Request and Response

Send a GET request to /search/ with your query as the last part of the URL eg. http://example.com/search/pfd or as the parameter query eg http://example.com/search?query=pfd. You can also include the branches to search for branch, the type type and the limit limit eg http://example.com/search?query=asp&branch=chebi&type=compound&limit=10. If you want only a list of the URIs of the hits then add an options array param which contains "uris_only". To search for multiple branches send an array listing them eg ["chebi", "chembl"]. If you are unsure of the spelling for your query you can add fuzziness by sending the option fuzzy ie options=fuzzy to the query.

The branches are:

The types are:

Plus all the wikipathways organism types eg human, mouse.

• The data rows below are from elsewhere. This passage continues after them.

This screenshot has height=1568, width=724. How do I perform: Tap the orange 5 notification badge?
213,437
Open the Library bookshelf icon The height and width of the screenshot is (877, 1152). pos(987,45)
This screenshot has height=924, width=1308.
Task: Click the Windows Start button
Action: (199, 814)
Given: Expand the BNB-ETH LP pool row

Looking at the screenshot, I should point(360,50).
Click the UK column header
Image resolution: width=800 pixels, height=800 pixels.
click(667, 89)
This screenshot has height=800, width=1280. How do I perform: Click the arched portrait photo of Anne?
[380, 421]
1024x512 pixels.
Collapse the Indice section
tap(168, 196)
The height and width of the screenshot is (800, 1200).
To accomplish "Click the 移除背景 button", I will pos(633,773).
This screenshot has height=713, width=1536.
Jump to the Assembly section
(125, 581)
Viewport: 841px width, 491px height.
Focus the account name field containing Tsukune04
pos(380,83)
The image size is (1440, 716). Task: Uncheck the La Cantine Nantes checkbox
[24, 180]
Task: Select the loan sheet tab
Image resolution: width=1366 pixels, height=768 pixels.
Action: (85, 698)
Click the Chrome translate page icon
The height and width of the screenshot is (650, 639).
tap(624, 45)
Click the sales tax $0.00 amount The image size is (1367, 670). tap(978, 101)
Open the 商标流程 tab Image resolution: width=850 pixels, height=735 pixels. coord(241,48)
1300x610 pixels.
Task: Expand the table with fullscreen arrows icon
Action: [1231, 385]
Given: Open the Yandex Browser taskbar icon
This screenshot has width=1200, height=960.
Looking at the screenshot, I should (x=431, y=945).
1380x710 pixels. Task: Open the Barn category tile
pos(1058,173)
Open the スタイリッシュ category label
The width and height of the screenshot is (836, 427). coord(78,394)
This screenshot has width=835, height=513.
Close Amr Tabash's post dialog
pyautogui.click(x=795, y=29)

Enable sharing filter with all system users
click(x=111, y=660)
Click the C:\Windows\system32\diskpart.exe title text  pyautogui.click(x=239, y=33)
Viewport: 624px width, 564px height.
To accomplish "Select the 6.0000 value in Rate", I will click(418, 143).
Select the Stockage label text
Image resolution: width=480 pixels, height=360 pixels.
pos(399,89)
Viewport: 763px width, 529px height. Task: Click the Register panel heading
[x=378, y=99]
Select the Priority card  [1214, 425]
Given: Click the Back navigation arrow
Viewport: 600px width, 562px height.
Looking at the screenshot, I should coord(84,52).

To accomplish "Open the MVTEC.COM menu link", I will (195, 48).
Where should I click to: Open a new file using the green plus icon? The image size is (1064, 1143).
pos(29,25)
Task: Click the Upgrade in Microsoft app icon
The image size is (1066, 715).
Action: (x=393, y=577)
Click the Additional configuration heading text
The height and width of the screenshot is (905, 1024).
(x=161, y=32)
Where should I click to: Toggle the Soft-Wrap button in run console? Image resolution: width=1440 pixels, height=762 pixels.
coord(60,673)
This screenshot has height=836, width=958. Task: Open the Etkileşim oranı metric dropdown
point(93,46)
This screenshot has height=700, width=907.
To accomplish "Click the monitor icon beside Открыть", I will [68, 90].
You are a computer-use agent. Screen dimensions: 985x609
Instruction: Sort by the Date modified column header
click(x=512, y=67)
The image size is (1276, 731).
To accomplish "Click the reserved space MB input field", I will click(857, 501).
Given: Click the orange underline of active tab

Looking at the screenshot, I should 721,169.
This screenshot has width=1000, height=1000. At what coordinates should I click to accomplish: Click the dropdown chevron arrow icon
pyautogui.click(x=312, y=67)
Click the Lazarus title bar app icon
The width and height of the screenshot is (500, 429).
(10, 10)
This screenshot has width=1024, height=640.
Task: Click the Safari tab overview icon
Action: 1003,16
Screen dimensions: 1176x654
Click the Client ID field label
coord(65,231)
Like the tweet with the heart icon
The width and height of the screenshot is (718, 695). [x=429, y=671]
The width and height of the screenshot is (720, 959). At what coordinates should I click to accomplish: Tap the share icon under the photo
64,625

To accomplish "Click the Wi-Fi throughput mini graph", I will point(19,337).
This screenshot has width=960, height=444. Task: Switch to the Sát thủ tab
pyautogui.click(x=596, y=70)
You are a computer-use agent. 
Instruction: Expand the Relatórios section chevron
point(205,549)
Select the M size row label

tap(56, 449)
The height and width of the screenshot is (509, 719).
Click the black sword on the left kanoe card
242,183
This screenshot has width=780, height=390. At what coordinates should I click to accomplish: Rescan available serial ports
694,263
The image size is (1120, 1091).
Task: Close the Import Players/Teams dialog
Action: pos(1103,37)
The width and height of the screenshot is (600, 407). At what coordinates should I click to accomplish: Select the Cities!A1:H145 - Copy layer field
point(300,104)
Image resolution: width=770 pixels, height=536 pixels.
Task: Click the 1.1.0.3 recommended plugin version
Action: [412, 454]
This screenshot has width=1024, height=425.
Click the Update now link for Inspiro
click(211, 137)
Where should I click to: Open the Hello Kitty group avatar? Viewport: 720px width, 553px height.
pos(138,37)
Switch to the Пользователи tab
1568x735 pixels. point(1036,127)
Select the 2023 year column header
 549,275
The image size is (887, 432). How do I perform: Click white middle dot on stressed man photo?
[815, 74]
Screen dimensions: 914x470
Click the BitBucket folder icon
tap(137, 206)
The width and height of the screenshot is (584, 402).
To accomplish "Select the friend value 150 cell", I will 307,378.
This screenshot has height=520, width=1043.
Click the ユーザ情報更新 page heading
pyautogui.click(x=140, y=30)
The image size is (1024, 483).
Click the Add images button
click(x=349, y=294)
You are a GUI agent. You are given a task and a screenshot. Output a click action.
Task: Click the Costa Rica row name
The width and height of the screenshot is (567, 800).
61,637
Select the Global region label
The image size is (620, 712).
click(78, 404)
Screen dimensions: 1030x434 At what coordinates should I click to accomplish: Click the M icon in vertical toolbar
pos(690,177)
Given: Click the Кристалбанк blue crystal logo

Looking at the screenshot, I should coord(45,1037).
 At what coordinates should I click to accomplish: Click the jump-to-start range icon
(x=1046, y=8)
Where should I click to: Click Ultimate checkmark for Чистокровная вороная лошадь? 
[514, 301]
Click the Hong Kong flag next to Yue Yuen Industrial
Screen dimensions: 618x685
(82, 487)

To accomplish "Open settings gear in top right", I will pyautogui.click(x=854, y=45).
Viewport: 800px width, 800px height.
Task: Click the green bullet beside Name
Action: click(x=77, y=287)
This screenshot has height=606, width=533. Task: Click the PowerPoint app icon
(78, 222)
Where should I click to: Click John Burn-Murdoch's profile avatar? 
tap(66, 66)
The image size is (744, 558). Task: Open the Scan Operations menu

NOTE: depending on how your provider has chosen to index all the data you may have different branches and types. Ask them before searching.

You can also POST a query to /searchwith JSON data and the same params as for the GET query.

eg curl -H "Content-Type: application/json" -X POST -d '{"query":"Lepirudin"}' http://localhost:8839/search

Response format

Much the same as the standard Elastic Search response with the removal of the _shards element. The branch and type are added to remind you of the request params. Each hit has a highlight section which shows what triggered the response.

{
    "branch": "_all",
    "hits": {
        "hits": [
            {
                "_id": "http://bio2rdf.org/drugbank:DB00001",
                "_index": "drugbank",
                "_score": 21.372051,
                "_source": {
                    "@id": "http://bio2rdf.org/drugbank:DB00001",
                    "@type": [
                        "drugbank:Drug"
                    ],
                    "brand_name": [
                        "Refludan"
                    ],
                    "label": [
                        "Lepirudin [drugbank:DB00001]"
                    ],
                    "synonym": [
                        "Hirudin variant-1"
                    ],
                    "title": [
                        "Lepirudin"
                    ]
                },
                "_type": "compound",
                "highlight": {
                    "label": [
                        "<em>Lepirudin</em> [drugbank:DB00001]"
                    ],
                    "title": [
                        "<em>Lepirudin</em>"
                    ]
                }
            }
        ],
        "max_score": 21.372051,
        "total": 1
    },
    "type": "compound",
    "timed_out": false,
    "took": 22
}

With "uris_only" option

curl -X GET "http://localhost:8839/search?query=abc&options=uris_only&limit=10" --globoff

curl -H "Content-Type: application/json" -X POST -d '{"query":"abc", "limit": 10, "options": ["uris_only"]}' http://localhost:8839/search

{
    "uris": [
        "http://bio2rdf.org/drugbank:BE0002647",
        "http://bio2rdf.org/drugbank:DB06080",
        "http://bio2rdf.org/drugbank:DB05407",
        "http://bio2rdf.org/drugbank:DB05458",
        "http://bio2rdf.org/drugbank:DB05901",
        "http://bio2rdf.org/drugbank:BE0004300",
        "http://bio2rdf.org/drugbank:DB05434",
        "http://bio2rdf.org/drugbank:DB05764",
        "http://bio2rdf.org/drugbank:DB05883",
        "http://bio2rdf.org/drugbank:DB05459"
    ]
}

Here is an example searching over chebi and chembl:

curl -H "Content-Type: application/json" -X POST -d '{"query":"abc", "limit": 50, "options": ["uris_only"], "branch": ["chebi"]}' http://localhost:8839/search

and the GET version

curl -X GET "http://localhost:8839/search?query=abc&branch=chebi&branch=chembl&type=compound&limit=50&options=uris_only" --globoff

Autocomplete API

When indexing data a set of filtered labels etc using nGrams of minimum size 3 are created to allow a simple autocompleter function. Send a query param to /autocomplete. An array of possible labels is sent back. eg for /autocomplete?query=sodium

[
  "value: "Sodium nitroprusside",
  "value": "Sodium carbonate"
]

Simple Web Application Demo

There is a web page available via the root ie http://localhost:8839 which demonstrates basic usage of the API. It provides a search box which will fetch results via GET when you type in it and a button which will POST. The ffirst 25 results are fetched and ordered with the highest hit first. Each result shows the highlight which returned the hit in bold.